Comics Features

REVIEW: The Glory

The Glory has one massive flaw and it would be very remiss of me to continue without addressing it straight off the bat. You ready? Ok, here it comes, both barrels… It’s a One Shot. Now I don’t have anything against One Shot’s, far from it in fact. My issue with The Glory is this: it’s so bloody good it seems almost a crime to have only one issue. I will largely be avoiding spoilers as I believe the pay-off at the end is well worth keeping a surprise, so let’s start by giving a brief overview of the plot.

The Glory details the meeting of two former associates: Andy who has recently been released from a long stretch in prison and Todd, Andy’s ex-partner who let Andy take the rap for a job that went wrong, a job that is never divested to the audience. Much of the comic takes place between the two men in one of their old haunts, a bar called ‘The Choice’, a metaphorical nod towards the crescendo of the narrative if ever I’ve seen one. What transpires is a narrative bread trail, the audience like Andy unaware as to the true nature of Todd wanting to meet his ex-embittered partner in crime. As the narrative progresses, tempers flare largely due to Todd’s ambiguous agenda, the real reason he contacted his estranged criminal partner a mystery right up until the very last few pages of the one shot.

What transpires truly takes the audience by surprise; I myself was taken aback, a feat which is largely dependent upon the writer Glenn Moane and his expert handling of the story, information drip fed to the reader. I often find the best mysteries are those that write the clues in plain site, the reader so caught up in events, wanting to power on, that they miss the aforementioned breadcrumbs.

The story is rivalled only by its fantastic artwork, the panels expertly illustrated serve to engage the reader further. As the story progresses, we begin to understand that Todd is besotted with Andy, bestowing upon his ex-partner a God like level of adoration. Todd’s obsession with Andy’s legacy and severe hero worship culminate in a macarbe plan to attain such a legacy himself. Andy,who wants nothing more than to leave his past life behind him, is unsurprisingly reluctant to help. Todd’s level of admiration sickens Andy, largely due to the fact that he himself is ashamed of his violent history of criminality and poor choices.

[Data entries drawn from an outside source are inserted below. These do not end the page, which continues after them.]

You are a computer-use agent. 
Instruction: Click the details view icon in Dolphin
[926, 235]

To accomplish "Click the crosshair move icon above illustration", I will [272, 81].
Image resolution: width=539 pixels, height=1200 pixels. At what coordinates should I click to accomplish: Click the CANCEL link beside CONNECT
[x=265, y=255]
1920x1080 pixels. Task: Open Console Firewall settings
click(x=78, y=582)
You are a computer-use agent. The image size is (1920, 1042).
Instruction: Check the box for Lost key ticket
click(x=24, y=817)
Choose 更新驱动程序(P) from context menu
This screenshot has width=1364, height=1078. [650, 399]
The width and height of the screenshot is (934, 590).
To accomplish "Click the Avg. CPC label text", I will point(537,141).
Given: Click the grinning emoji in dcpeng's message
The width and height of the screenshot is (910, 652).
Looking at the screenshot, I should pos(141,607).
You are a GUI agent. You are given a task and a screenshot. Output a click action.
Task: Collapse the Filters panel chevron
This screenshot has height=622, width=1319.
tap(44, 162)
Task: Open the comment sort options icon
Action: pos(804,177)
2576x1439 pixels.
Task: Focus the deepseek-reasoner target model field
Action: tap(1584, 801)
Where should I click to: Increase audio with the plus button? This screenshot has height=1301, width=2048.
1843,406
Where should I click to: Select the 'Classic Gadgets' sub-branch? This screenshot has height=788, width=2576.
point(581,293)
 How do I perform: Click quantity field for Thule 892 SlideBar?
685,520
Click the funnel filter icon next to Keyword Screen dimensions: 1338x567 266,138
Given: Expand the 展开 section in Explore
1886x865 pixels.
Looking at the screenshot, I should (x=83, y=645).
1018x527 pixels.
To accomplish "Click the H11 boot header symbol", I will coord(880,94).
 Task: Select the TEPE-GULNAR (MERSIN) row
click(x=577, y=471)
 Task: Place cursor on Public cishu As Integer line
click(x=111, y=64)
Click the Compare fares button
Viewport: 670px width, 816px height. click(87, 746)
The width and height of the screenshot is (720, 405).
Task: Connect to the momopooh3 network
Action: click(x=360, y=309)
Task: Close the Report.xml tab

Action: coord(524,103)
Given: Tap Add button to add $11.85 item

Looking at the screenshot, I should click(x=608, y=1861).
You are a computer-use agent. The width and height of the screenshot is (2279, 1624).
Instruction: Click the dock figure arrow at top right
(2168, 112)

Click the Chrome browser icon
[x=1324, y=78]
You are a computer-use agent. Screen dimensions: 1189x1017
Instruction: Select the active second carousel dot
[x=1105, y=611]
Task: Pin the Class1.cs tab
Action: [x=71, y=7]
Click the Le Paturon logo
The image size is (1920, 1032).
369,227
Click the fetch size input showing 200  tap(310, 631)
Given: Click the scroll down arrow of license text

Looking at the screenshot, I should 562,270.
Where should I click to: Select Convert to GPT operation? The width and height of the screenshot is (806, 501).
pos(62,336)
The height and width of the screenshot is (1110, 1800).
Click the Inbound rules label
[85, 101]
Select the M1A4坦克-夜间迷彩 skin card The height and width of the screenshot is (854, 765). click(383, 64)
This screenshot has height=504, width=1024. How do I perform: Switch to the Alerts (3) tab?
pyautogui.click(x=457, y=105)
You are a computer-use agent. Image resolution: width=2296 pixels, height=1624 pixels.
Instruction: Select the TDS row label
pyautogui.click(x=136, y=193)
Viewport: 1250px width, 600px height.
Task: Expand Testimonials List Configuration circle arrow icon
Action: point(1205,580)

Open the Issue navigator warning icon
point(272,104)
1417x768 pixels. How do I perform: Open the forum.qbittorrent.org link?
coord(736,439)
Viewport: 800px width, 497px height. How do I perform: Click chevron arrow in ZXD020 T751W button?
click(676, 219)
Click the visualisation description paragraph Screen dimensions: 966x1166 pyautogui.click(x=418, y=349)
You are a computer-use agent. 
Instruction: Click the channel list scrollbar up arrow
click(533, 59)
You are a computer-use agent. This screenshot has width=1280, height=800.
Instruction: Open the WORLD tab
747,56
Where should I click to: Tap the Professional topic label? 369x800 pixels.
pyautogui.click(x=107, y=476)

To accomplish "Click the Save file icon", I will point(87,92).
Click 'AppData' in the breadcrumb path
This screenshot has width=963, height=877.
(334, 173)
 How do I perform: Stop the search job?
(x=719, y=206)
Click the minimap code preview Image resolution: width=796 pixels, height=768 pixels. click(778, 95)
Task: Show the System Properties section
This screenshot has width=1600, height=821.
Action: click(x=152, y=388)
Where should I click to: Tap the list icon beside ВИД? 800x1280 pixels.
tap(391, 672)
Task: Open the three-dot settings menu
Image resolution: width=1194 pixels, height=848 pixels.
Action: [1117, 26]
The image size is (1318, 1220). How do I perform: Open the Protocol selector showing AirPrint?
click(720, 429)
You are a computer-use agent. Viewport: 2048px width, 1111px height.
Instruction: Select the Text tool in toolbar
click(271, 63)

The main focus throughout The Glory, or rather the ethical dilemma, is a simple one: can one every truly escape their past? The Glory would suggest not. The ethical quandary is never truly answered, serving more as an allegory than as a definitive life lesson, the ending itself offering little in the way of closure for its audience.

As mentioned before, The Glory being a one shot is in my opinion both its greatest strength and its biggest flaw. The self contained story offers a story that’s biblical in its ideological plot, Andy a modern day prodigal son returning to a life he actually didn’t miss, Todd the Cain to Andy’s Abel. The comic is a thinking man/woman’s  comic, the more you consider the narrative, the more you get out of it and that’s partly why it has one minor flaw. Said flaw for me is that The Glory demands the readers full attention and requires you to invest so heavily in it’s characters, that when the realisation dawns upon the reader that there is currently no prequel or sequel available, it leaves you with a somewhat hollow feeling. It feels as if one needs more context to be able to bring closure to the story, however maybe perhaps that is Moane’s agenda, after all I’m still thinking about The Glory three weeks on.